(ЗАДАНИЕ 1) Назовите всех людей, перечисленных в документе в сведениях о спектакле «Ксения Петербургская».

(ДОКУМЕНТ)

::::::::

Петербургский театральный журнал
Блог «ПТЖ» — это отдельное СМИ, живущее в режиме общероссийской театральной газеты. Когда-то один из создателей журнала Леонид Попов делал в «ПТЖ» раздел «Фигаро» (Фигаро здесь, Фигаро там). Лене Попову мы и посвящаем наш блог.
16+

8 марта 2013

НИЧЕГО СВЯТОГО. А ВПРОЧЕМ…

В. Леванов. «Ксения Петербургская».
Новосибирский государственный драматический театр «Старый дом».
Режиссер Тимур Насиров, художник Константин Соловьев.

::::::::

(ИСХОДНЫЕ МАТЕРИАЛЫ)

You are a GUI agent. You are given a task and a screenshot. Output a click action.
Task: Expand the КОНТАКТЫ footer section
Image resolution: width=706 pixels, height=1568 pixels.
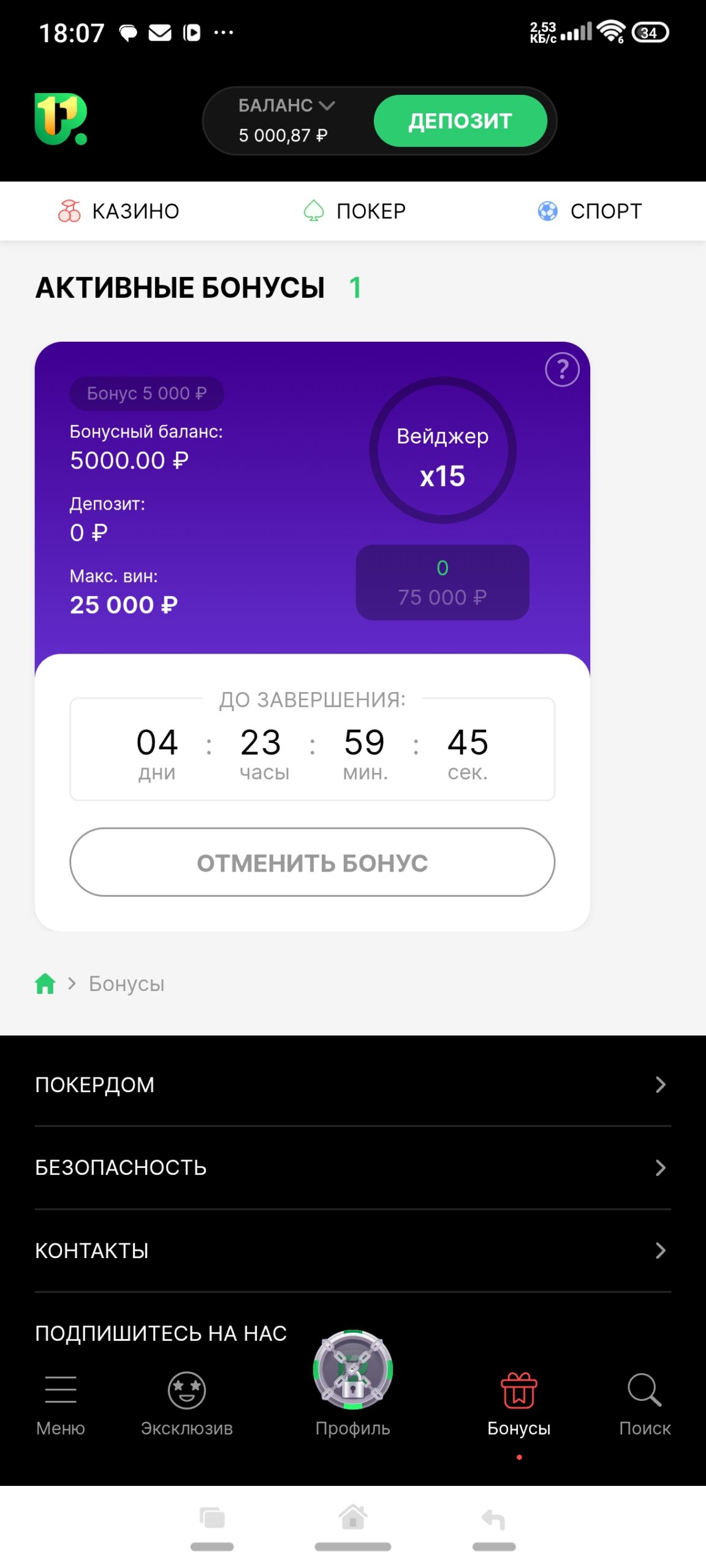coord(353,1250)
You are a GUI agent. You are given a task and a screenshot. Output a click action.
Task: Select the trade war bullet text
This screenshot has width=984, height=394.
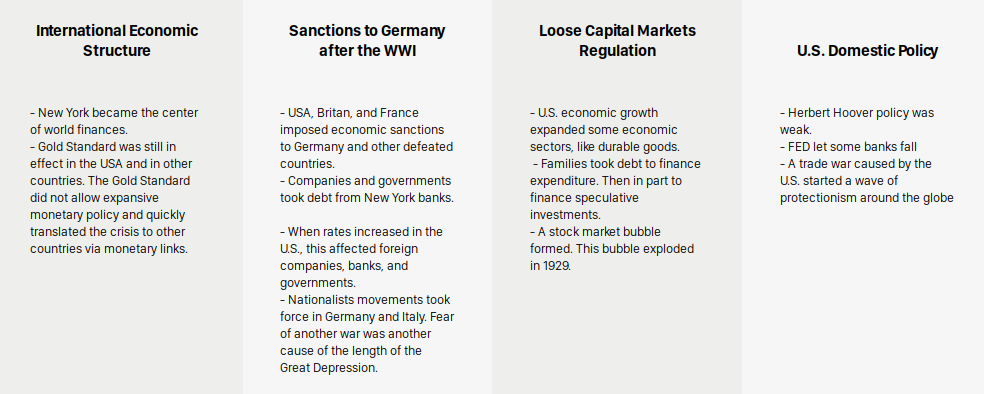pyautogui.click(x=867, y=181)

::::::::

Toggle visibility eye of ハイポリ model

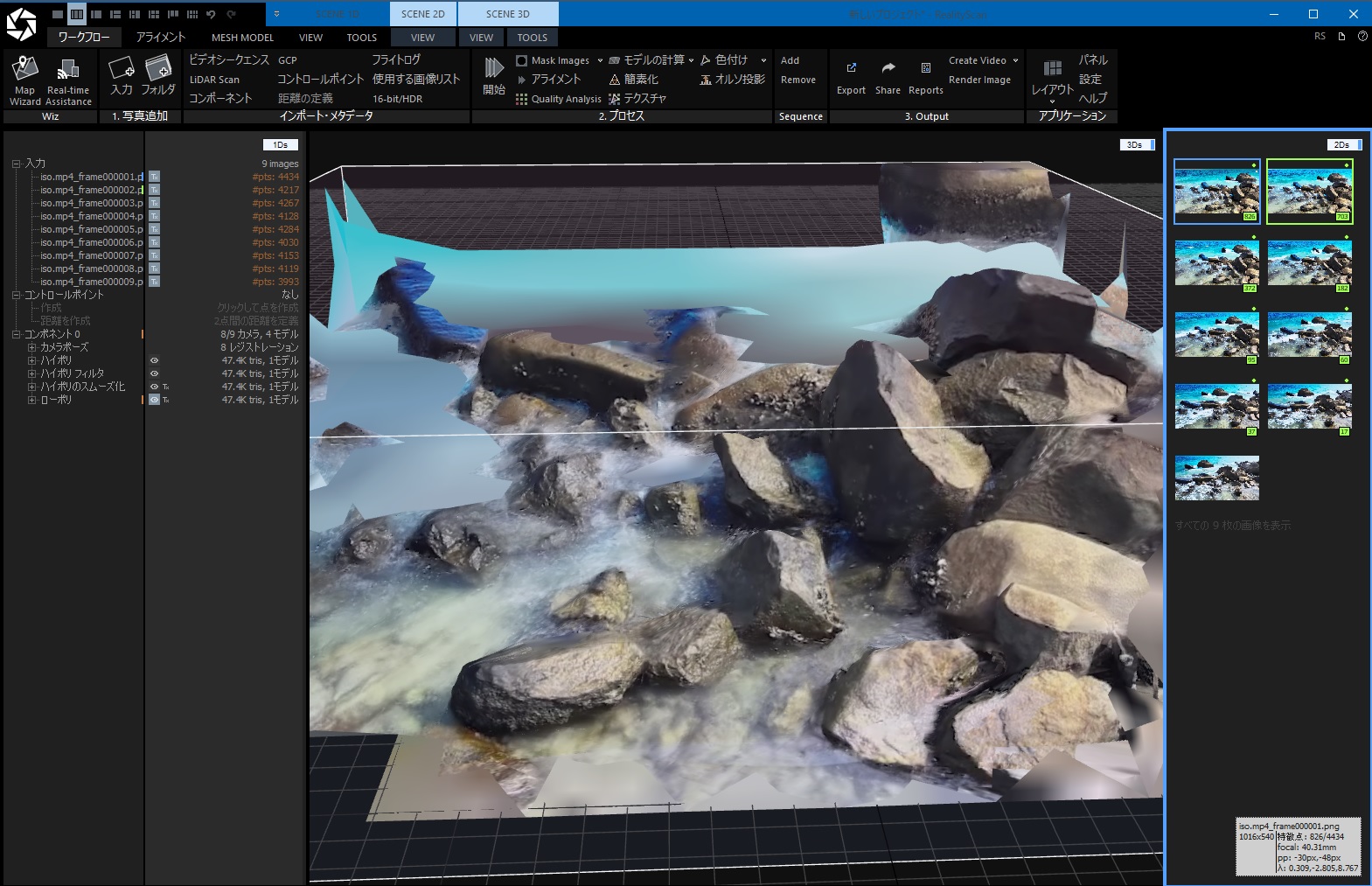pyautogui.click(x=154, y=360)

::::::::

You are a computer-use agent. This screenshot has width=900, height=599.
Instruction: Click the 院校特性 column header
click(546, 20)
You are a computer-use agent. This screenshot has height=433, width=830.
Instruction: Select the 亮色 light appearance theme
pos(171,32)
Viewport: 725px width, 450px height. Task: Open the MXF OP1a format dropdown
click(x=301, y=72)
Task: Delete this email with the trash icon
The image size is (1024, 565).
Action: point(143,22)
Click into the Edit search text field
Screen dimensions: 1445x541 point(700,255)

::::::::

(ЗАДАНИЕ 2) Верните без изменений строки исходных материалов начиная с той, в которой есть «has width=900, height=599.», и до той, в которой есть «Screen dimensions: 1445x541 point(700,255)», включительно.

(ОТВЕТ К ЗАДАНИЮ 1) В. Леванов, Тимур Насиров, Константин Соловьев.

(ОТВЕТ К ЗАДАНИЮ 2)
You are a computer-use agent. This screenshot has width=900, height=599.
Instruction: Click the 院校特性 column header
click(546, 20)
You are a computer-use agent. This screenshot has height=433, width=830.
Instruction: Select the 亮色 light appearance theme
pos(171,32)
Viewport: 725px width, 450px height. Task: Open the MXF OP1a format dropdown
click(x=301, y=72)
Task: Delete this email with the trash icon
The image size is (1024, 565).
Action: point(143,22)
Click into the Edit search text field
Screen dimensions: 1445x541 point(700,255)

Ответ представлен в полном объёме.